Why Do We Eat Turkey at Christmas?

The Origin of the Christmas Turkey Tradition

The tradition of consuming turkey during Christmas is primarily a cultural phenomenon, mainly observed in the United Kingdom, United States, and some other Western countries.

This custom didn’t always involve turkeys, though. Historically, goose, peacock, and even boar were the centrepieces of Christmas meals.

The turkey’s journey to the Christmas dinner table began in the 16th century when it was brought from the Americas to Europe by explorers and traders.

Over time, it started to become a popular choice for Christmas meals among the upper classes in Britain, and it was during the Victorian era in the 19th century that this tradition began to become more widespread.

illustration of Scrooge buying a prize Christmas turkey for the Cratchits

The Influence of the Victorian Era

In 1843, Charles Dickens’ “A Christmas Carol” was published. In this much-loved novel, the impoverished Cratchit family’s Christmas meal was a goose, but Scrooge, after his transformation, sends them a massive turkey.

The book, being extremely popular and influential, reinforced the idea of turkey as the ideal Christmas dinner in the collective consciousness of Victorian England.

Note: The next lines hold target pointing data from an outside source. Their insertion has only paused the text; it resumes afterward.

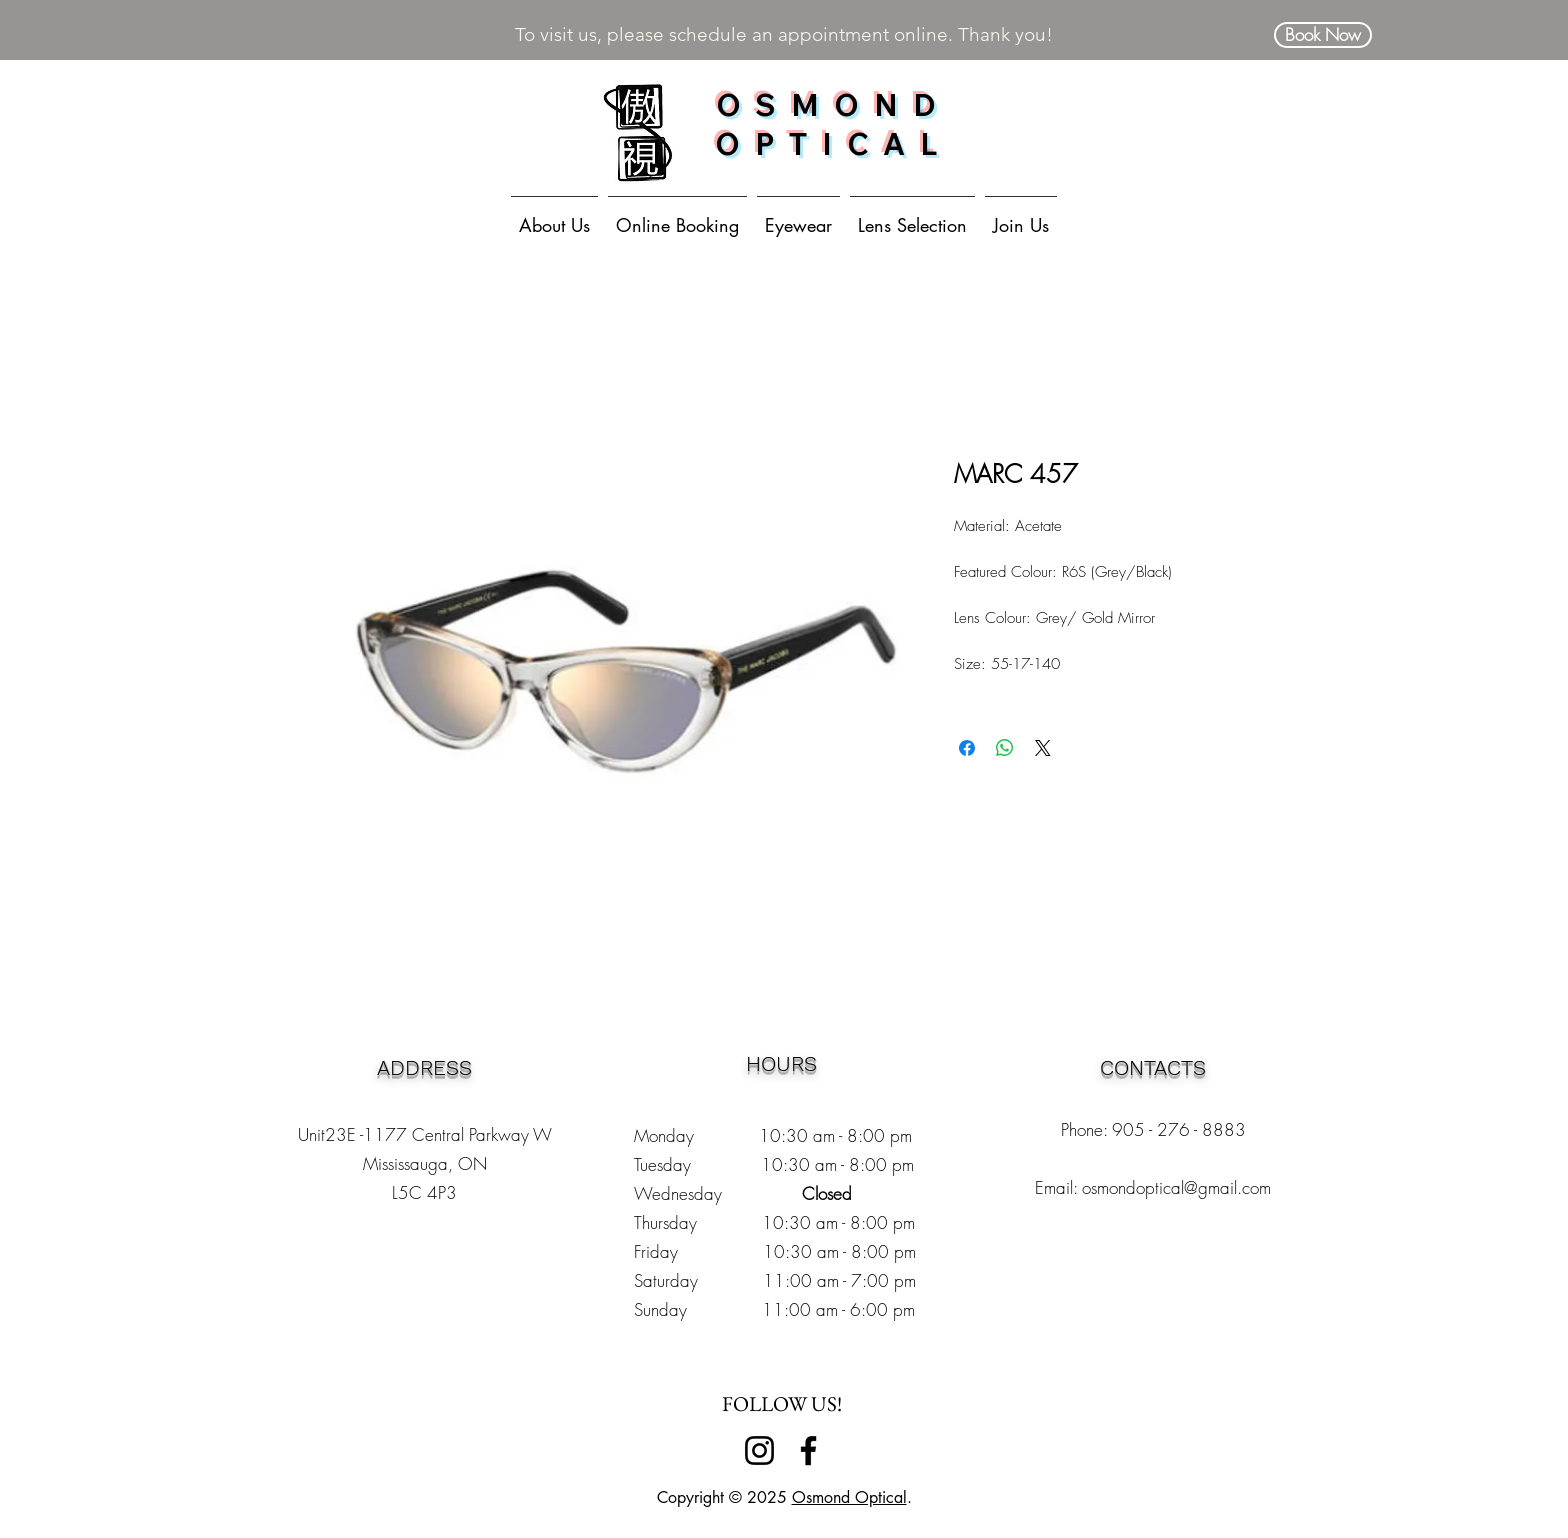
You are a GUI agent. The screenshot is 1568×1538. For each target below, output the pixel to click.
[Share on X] (1043, 748)
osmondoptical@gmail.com (1176, 1187)
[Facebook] (808, 1450)
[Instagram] (759, 1450)
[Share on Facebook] (967, 748)
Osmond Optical (849, 1497)
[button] (798, 216)
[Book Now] (1323, 35)
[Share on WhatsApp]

Also, around this time, the increased availability and affordability of turkeys contributed to its burgeoning popularity. Previously, turkeys were luxury items, affordable only to the well-off.

However, with the advent of rail networks, farmers could now transport their turkeys to markets in large cities, significantly reducing the cost and making it more available to middle-class families.

The Spread to the New World

The tradition of Christmas turkey also became popular in America, but for different reasons.

Though turkey is native to North America, the tradition of having it for Christmas is relatively recent. The Thanksgiving turkey is a more established tradition, linked to the mythologized ‘first Thanksgiving’ between Pilgrims and Native Americans in the early 17th century.

It’s likely that the Christmas turkey tradition in America grew out of the popularity of the Thanksgiving turkey, combined with the influence of the British tradition.

The large size of the turkey, making it ideal for feeding a family or a gathering, and its relative affordability compared to other large roasting birds, made it a popular choice for celebratory meals.

Roast Turkey

The Symbolism of the Christmas Turkey

Beyond practicality and historical influences, the Christmas turkey holds symbolic value. It signifies abundance and prosperity.

The image of a golden-brown, perfectly roasted turkey at the centre of the dinner table surrounded by a plethora of side dishes creates a picture of plenty, of celebration, and the communal sharing of a special meal.

The Christmas Turkey Tradition Evolves

In contemporary times, while turkey remains the traditional centrepiece for many Christmas dinners, there’s increasing diversification in what constitutes a ‘typical’ Christmas dinner. Some families opt for other meats, such as ham or roast beef, while vegetarian and vegan alternatives are becoming more common.

Despite these changes, the tradition of the Christmas turkey remains a significant part of holiday celebrations for many families, a testament to the enduring influence of historical practices and cultural symbolism.